Die Olympiastadt gilt als Ort mit der höchsten Lebensqualität weltweit. Aber es gibt hier auch viel Armut und Not

Jörg Michel

VANCOUVER. Es ist früh am Morgen und Pam braucht dringend Cash. Die Nacht hat sie im Freien verbracht, in irgendeinem Park. In welchem, erinnert sie sich nicht mehr. Pam läuft die Water Street auf und ab. „Ich nehme auch Pennys“, bettelt sie. Die meisten Passanten laufen weiter. Viele haben einen Pappbecher mit Kaffee in der Hand. Nebenan dampft die berühmte Gasuhr. Sie zeigt acht. An den Straßenlaternen wehen farbige Wimpel mit olympischen Ringen. Am Ende der Straße steht Gassy Jack auf einem Fass aus Bronze. Das Denkmal ist feucht vom Regen der Nacht. Es glänzt wie frisch poliert.

Gassy Jack wacht über Gastown. Das ist ein Hafenviertel in der kanadischen Metropole Vancouver. Ende des 19. Jahrhunderts hatte der Barkeeper hier seinen ersten Saloon eröffnet. Seitdem gilt Gassy Jack als der heimliche Gründer der Stadt. Einst lebten in dem Viertel Tagelöhner, Holzfäller und Minenarbeiter in billigen Hotels. Es gab Krawalle, Saufgelage, Schlägereien. Heute ist die Water Street ein Touristenquartier mit Straßencafés, Souvenirshops, Boutiquen. Jenseits der Flaniermeile aber sind Gastown und die benachbarte Downtown Eastside noch immer die Heimstätten der Gestrandeten.

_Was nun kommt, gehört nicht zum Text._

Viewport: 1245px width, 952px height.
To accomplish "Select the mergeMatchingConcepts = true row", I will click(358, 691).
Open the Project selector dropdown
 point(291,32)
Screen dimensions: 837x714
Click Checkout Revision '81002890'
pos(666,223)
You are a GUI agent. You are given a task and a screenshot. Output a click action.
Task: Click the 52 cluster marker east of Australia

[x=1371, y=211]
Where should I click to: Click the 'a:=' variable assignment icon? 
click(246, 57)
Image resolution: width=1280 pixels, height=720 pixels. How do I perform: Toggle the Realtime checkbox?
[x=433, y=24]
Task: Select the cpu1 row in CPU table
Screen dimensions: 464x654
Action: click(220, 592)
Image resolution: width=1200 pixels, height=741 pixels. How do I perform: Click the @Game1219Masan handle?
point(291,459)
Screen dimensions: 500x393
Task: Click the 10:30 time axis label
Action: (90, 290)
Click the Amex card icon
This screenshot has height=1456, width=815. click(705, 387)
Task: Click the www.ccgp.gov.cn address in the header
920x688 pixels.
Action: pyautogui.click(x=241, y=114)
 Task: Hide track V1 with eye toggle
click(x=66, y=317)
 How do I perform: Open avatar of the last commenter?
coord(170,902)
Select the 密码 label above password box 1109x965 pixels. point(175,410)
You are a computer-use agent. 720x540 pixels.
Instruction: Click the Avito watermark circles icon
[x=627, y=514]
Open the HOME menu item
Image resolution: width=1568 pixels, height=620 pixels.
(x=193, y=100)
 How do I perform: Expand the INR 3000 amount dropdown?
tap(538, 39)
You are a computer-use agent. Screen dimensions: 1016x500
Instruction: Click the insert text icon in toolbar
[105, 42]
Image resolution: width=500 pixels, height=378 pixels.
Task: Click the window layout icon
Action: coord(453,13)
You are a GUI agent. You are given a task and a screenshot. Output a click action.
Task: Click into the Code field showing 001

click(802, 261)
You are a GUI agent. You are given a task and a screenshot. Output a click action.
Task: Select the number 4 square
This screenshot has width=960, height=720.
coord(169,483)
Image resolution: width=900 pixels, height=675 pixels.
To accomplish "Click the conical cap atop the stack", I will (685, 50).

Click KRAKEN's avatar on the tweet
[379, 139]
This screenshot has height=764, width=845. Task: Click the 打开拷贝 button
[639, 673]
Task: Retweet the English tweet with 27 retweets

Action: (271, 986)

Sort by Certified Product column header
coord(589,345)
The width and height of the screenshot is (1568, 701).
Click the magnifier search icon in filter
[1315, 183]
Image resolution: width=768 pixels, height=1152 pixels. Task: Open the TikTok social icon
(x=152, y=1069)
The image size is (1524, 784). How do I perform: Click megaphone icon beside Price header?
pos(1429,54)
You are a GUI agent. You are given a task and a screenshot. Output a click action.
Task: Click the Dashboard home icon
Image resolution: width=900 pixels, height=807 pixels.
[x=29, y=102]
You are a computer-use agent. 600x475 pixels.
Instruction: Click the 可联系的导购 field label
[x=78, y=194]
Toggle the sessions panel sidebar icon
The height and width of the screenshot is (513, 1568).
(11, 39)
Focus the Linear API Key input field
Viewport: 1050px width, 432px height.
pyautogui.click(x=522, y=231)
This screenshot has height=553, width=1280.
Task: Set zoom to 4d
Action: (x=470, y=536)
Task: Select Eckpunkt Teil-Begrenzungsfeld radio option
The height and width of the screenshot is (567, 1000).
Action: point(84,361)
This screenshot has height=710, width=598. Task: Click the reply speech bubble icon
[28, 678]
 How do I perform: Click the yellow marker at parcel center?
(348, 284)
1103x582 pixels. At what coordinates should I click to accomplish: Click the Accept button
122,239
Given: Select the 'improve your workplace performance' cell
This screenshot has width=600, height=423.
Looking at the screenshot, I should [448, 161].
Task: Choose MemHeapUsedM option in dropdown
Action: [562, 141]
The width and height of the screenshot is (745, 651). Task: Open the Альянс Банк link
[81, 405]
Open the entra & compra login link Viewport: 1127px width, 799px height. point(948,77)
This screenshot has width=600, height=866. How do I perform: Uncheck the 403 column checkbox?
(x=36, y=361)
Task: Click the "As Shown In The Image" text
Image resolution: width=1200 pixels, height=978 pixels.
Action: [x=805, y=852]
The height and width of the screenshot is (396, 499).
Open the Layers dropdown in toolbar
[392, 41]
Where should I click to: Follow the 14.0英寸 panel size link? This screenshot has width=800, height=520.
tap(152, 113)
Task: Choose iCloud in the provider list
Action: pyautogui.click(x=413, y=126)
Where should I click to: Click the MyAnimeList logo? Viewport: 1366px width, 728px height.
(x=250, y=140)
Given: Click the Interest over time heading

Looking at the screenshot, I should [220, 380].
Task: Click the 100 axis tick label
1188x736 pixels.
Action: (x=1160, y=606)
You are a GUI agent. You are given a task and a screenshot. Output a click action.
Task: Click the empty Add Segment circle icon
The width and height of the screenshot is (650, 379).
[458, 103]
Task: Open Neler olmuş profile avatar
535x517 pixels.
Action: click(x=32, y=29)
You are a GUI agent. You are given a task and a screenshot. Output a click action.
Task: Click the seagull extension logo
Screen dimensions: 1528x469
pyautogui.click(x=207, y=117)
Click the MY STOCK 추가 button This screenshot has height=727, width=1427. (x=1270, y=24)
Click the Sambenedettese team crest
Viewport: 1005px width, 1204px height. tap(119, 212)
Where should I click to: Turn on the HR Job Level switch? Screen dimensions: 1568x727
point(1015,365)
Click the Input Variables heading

Menschen wie Pam. Die 52-jährige ehemalige Lehrerin ist obdachlos. Ihr Ex-Freund hat sie in die Sache hineingezogen, sagt sie. Erst hat er sie verprügelt. Später hat er sie aus dem Apartment geschmissen. Seitdem tröstet sie sich mit Alkohol und Koks. Pam trägt eine schlabbrige Jogginghose. Die Kapuze ihres Pullis hat sie tief ins Gesicht gezogen. „Olympiade, was für eine Olympiade“, fragt sie. „Das ist was für die oberen Zehntausend. Ich bin doch ein Kind der Eastside.“

Nächste Woche beginnen in Vancouver die olympischen Winterspiele. Dann wird viel von den Superlativen der Stadt die Rede sein. Von der atemberaubenden Landschaft zwischen Pazifik und Küstenbergen. Von dem hohen Freizeitwert für Paddler, Angler und Skifahrer. Von der quirligen Kultur- und Gastronomieszene. Von der Lebensqualität. „Der beste Ort der Welt“ – werben Tourismusmanager. Der britische Economist kürte Vancouver unter 200 Metropolen sogar zur Stadt mit der höchsten Lebensqualität überhaupt.

Das Image Vancouvers als Traumziel am Pazifik ist die eine Realität. Es gibt noch eine andere: Vancouver ist Kanadas Hauptstadt der Obdachlosen, der Bandenkriege, der Aids-Toten. Als Tor zu Asien ist die Hafenstadt Hauptumschlagplatz für Drogen. 12 000 Menschen sind hier drogenabhängig. Nur in New York City wird mehr Heroin umgesetzt. Nirgendwo in Nordamerika infizieren sich die Menschen schneller mit HIV.

Das gilt besonders für die Downtown Eastside. Das zwei Quadratkilometer große Viertel ist das ärmste im Land. Eine Durchschnittsfamilie in Kanada verdient 42 000 kanadische Dollar im Jahr. Zwischen Water und Hastings Street sind es 12 000 Dollar. Mehr als 3 000 der 18 000 Bewohner des Viertels sind obdachlos. Fast ein Drittel von ihnen spritzt oder kokst.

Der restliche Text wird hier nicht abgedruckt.